Migranti: il mesto ritorno a casa di chi non ce l’ha fatta

Centinaia di migranti ogni giorno tentano la traversata dalla Libia o dall’Egitto verso l’Europa: si parla di quelli che ce la fanno, anche se alcuni poi verranno respinti; di quelli che annegano; ma raramente di quelli che vengono intercettati prima di potersi imbarcare.

Queste sono circa 170 persone, riportate in queste ore in Gambia dopo una lunga permanenza in Libia: bloccati nel deserto, alcuni a lungo in carcere.

Nella gran parte dei casi, sono partiti più di un anno fa, molti si sono visti sequestrare i documenti, o li hanno persi o distrutti. E raccontano esperienze molto dure:

“I libici sparano alle gambe, sparano alle persone anche alla testa, ovunque. Ti trattano come uno zero, come un cane.

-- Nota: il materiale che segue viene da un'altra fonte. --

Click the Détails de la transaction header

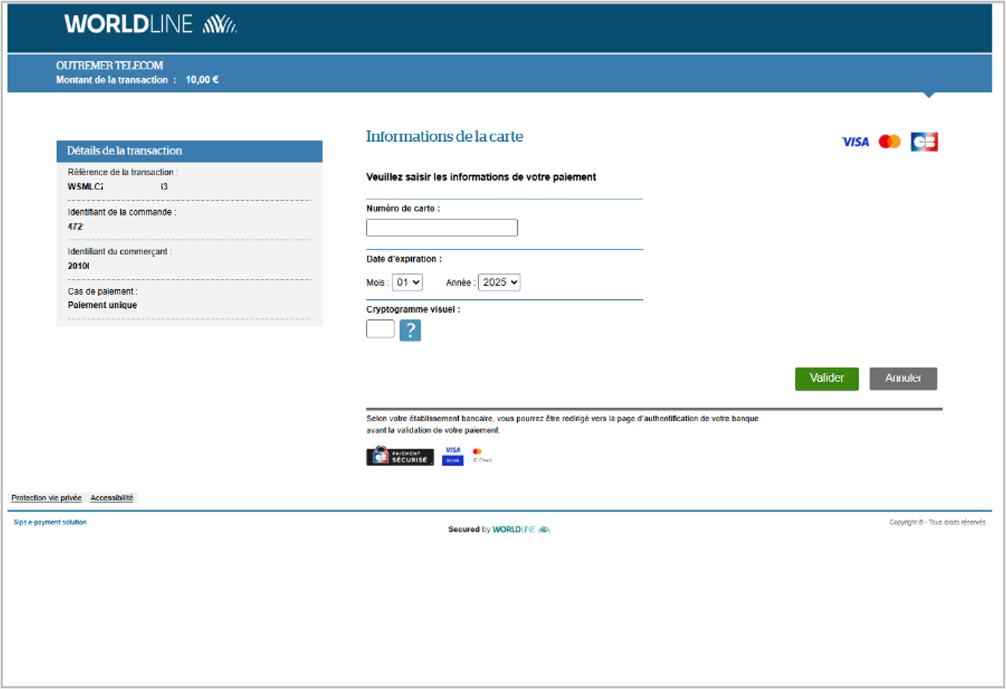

Danno più importanza a un cane che a un nero. Ci sono una trentina di prigioni lì, e in ognuna è pieno di neri. Solo gente di colore in quelle prigioni”.

“Stasera festeggerò, grazie a Dio, perché alcuni miei amici sono morti davanti ai miei occhi, alcuni sono stati feriti. Per quanto mi riguarda sono stato malmenato, ma non ho niente, il dolore è passato”.

Queste immagini d’archivio mostrano il campo di detenzione di Gheryan, in Libia. Il governo italiano ha recentemente siglato un accordo con le tribù della Libia meridionale, per controllare gli ingressi in Libia dall’Africa sub-sahariana. E il Ministro degli Esteri, Alfano, ha ricevuto in queste ore il direttore generale dell’Agenzia Internazionale per le Migrazioni, per discutere una possibile azione congiunta in Libia, in termini soprattutto di assistenza umanitaria nei centri di detenzione.